Readiness is a slippery state.  It’s like humility - as soon as I know how humble I am, I am no longer as humble as I think I am.  Watchfulness is always becoming.  It is something like the acknowledgement that fresh insight, deeper understanding, fuller presence is always being offered to us and called forth out of us.  I have a picture in my office of a sign posted on a tree in a wood that says, “You are NOT almost there.”  This inner dynamic becomes a gift to the world - a precious and dangerous gift.  Once we are willing to see, we can perceive the nature of the principalities and powers at work among us.  We can name the systems and structures of evil and we can also reveal gratitude at the beauty and joy of life.  Joy and peace and justice break forth in our world as we are faithful in our call to be stewards of making straight paths where no path seems possible.  Christ will come on the last day, for sure.  But it is also true to say that every day is the last day, every day is the day of judgment, every day reveals the quality of our presence and our engagement with announcing the urgency of the moment - life is short, time is passing, we are promised no certain number of future days, we can take nothing for granted, we continually rely on and entrust our lives to God who made us and who will receive our souls back we know not when.  When in response to the travails in our country people say, “it can’t happen here”, “things will go back to normal” I wonder if it is the equivalent of saying, “Boy, those are some dark clouds, but it has rained before.”  “Wow, this is some heavy rain, but I’m sure it will stop soon.”  Is that not the same denial and avoidance used in Noah’s day?  The myth of normalcy can still sweep us away, blind to the reality of the moment.  Salvation is waking up and finding refuge in the Ark that is Christ, our only hope.
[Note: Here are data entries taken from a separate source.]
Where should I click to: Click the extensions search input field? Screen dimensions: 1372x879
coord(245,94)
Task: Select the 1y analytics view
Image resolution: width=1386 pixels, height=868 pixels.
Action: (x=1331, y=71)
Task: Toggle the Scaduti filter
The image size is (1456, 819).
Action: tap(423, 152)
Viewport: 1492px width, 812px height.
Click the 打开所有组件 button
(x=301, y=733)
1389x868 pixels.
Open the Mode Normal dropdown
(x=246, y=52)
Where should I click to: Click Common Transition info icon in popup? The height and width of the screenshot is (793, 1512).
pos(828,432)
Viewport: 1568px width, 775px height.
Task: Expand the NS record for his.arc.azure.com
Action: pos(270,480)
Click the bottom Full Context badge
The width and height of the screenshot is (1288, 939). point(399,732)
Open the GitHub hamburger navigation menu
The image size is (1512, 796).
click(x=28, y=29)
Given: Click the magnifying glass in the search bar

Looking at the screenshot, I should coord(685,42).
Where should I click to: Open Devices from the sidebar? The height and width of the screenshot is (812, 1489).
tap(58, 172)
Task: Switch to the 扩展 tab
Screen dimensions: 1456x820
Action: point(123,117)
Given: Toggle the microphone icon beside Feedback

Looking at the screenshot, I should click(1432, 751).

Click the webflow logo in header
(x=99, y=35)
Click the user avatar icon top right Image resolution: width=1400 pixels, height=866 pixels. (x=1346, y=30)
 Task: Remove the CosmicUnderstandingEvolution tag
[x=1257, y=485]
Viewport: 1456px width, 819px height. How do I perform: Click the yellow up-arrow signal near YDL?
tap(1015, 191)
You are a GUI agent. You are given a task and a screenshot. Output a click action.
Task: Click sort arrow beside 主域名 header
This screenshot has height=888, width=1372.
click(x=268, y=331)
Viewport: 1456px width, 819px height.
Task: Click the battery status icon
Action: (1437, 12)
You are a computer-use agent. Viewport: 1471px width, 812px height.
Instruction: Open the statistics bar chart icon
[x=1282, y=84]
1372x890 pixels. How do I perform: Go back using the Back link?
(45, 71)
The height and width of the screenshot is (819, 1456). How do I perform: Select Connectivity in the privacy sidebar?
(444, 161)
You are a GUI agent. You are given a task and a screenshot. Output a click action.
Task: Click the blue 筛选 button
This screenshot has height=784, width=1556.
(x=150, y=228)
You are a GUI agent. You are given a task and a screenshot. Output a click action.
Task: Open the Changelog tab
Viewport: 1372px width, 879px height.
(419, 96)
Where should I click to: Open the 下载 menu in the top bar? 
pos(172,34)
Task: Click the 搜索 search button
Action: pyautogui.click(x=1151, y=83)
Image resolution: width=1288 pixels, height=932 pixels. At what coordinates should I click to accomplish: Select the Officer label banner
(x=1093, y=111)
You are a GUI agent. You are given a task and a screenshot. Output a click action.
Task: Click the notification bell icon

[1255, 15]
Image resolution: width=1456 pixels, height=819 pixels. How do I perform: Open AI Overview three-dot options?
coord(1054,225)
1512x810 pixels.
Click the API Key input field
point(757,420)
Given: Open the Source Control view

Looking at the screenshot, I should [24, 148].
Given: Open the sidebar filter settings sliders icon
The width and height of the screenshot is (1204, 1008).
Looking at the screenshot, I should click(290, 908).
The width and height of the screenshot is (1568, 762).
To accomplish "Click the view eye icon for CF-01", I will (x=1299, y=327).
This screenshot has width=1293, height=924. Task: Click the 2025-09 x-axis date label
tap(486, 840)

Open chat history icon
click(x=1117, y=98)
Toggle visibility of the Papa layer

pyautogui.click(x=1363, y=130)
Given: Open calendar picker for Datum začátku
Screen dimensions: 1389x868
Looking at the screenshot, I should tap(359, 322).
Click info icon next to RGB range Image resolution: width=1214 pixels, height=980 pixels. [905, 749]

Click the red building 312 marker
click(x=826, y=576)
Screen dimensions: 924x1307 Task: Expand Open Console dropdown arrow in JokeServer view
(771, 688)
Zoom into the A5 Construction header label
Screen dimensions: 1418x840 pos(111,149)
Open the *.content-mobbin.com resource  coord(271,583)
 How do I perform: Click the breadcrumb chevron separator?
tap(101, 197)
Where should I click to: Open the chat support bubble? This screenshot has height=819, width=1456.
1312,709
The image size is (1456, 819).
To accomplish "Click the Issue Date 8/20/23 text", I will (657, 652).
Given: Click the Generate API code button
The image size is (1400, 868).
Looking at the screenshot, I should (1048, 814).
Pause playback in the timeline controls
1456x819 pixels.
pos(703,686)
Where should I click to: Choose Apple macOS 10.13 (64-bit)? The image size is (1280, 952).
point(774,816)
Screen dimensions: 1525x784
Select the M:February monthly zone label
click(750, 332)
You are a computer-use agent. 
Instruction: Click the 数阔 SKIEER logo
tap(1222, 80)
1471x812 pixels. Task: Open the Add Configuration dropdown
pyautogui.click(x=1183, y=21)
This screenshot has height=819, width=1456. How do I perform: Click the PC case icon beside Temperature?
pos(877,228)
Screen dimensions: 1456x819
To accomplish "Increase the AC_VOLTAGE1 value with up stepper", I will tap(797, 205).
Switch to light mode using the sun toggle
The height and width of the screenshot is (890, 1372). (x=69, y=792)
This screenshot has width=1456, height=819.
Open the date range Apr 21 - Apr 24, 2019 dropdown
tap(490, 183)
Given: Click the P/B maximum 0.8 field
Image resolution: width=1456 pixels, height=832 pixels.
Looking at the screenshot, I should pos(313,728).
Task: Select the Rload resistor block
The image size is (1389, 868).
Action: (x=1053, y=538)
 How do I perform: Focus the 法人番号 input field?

  The glory of salvation is that God’s promise is salvation in - in these bodies, in this world, in this time.  Not from them, but in them.  Not escape, but renewal.  One of the classic jokes in my family is that my father once asked my mother whether she wanted to be buried in a casket or cremated.  Her response was, “I don’t know, surprise me.”  Come and surprise us, O Lord, with aliveness today and life in the age to come beyond all we can ask or imagine. Amen.